## START STORED DATA
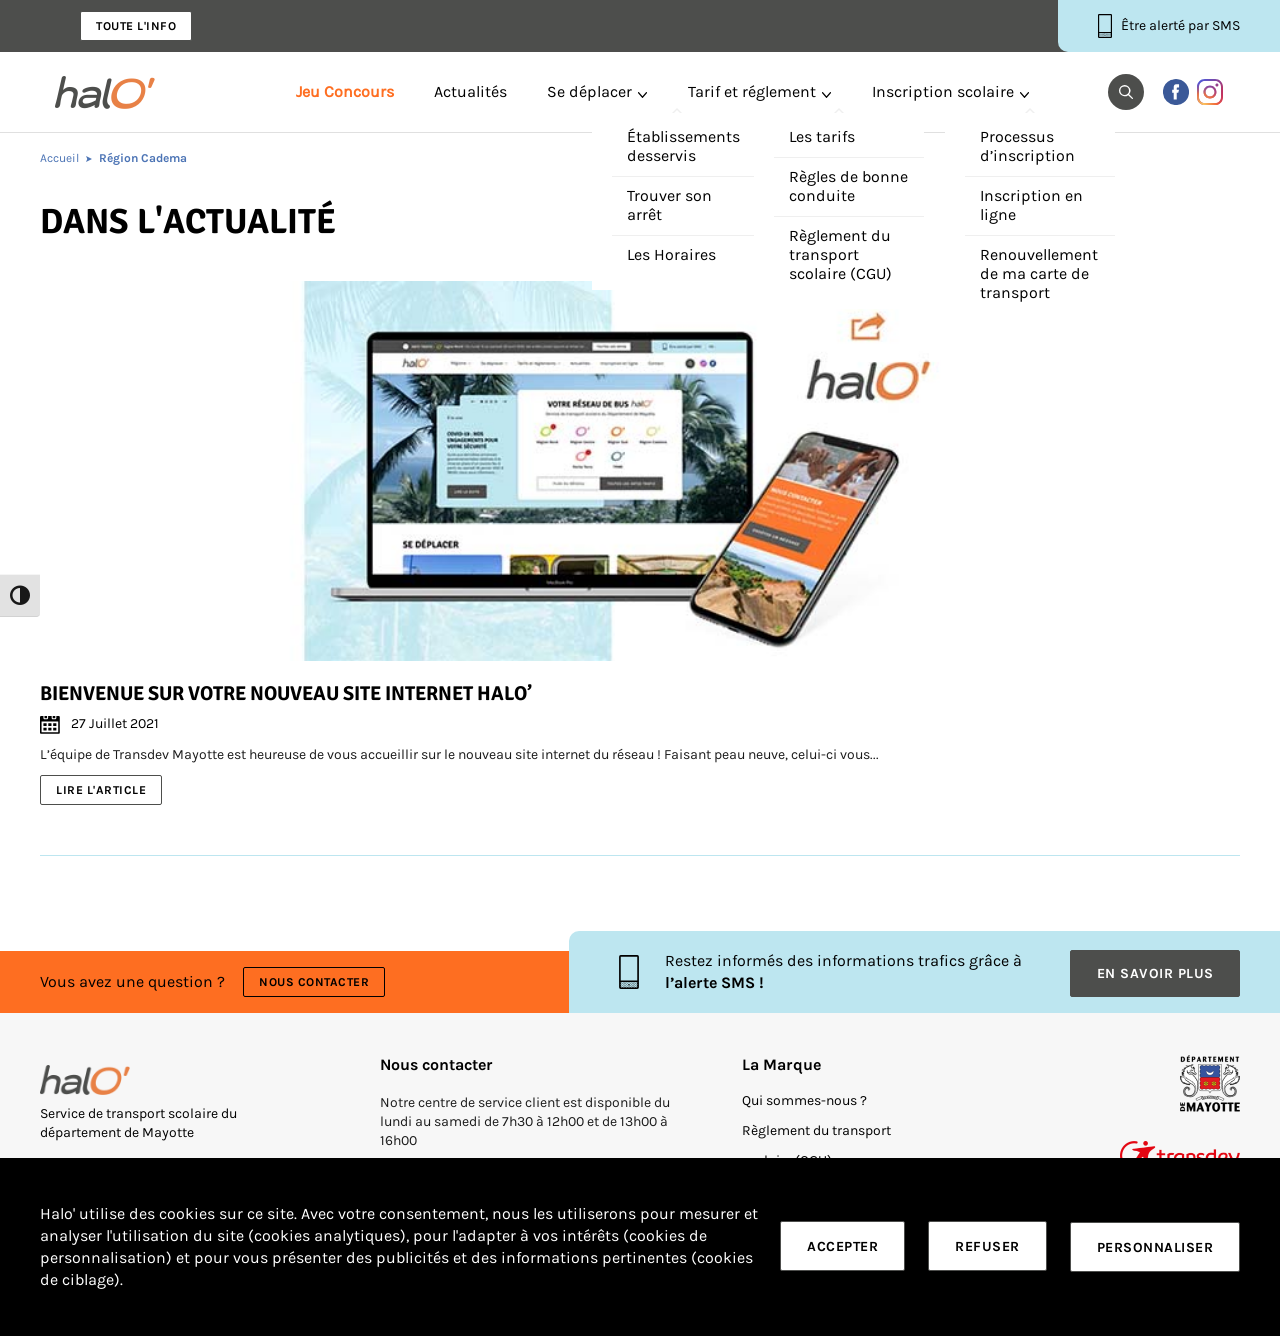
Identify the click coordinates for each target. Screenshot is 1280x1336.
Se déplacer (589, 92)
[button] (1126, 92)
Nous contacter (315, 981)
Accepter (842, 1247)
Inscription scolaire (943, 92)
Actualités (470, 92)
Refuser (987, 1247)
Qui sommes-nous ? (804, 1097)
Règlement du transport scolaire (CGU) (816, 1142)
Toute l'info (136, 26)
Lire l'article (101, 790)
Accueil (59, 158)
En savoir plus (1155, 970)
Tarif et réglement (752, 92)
## END STORED DATA
# [INSTRUCTION]
Revise these records by changing "scolaire" to "des élèves" and keeping everything else the same. Leave the pictures out.

# [EXPECTED ANSWER]
Identify the click coordinates for each target. Screenshot is 1280x1336.
Se déplacer (589, 92)
[button] (1126, 92)
Nous contacter (315, 981)
Accepter (842, 1247)
Inscription des élèves (943, 92)
Actualités (470, 92)
Refuser (987, 1247)
Qui sommes-nous ? (804, 1097)
Règlement du transport des élèves (CGU) (816, 1142)
Toute l'info (136, 26)
Lire l'article (101, 790)
Accueil (59, 158)
En savoir plus (1155, 970)
Tarif et réglement (752, 92)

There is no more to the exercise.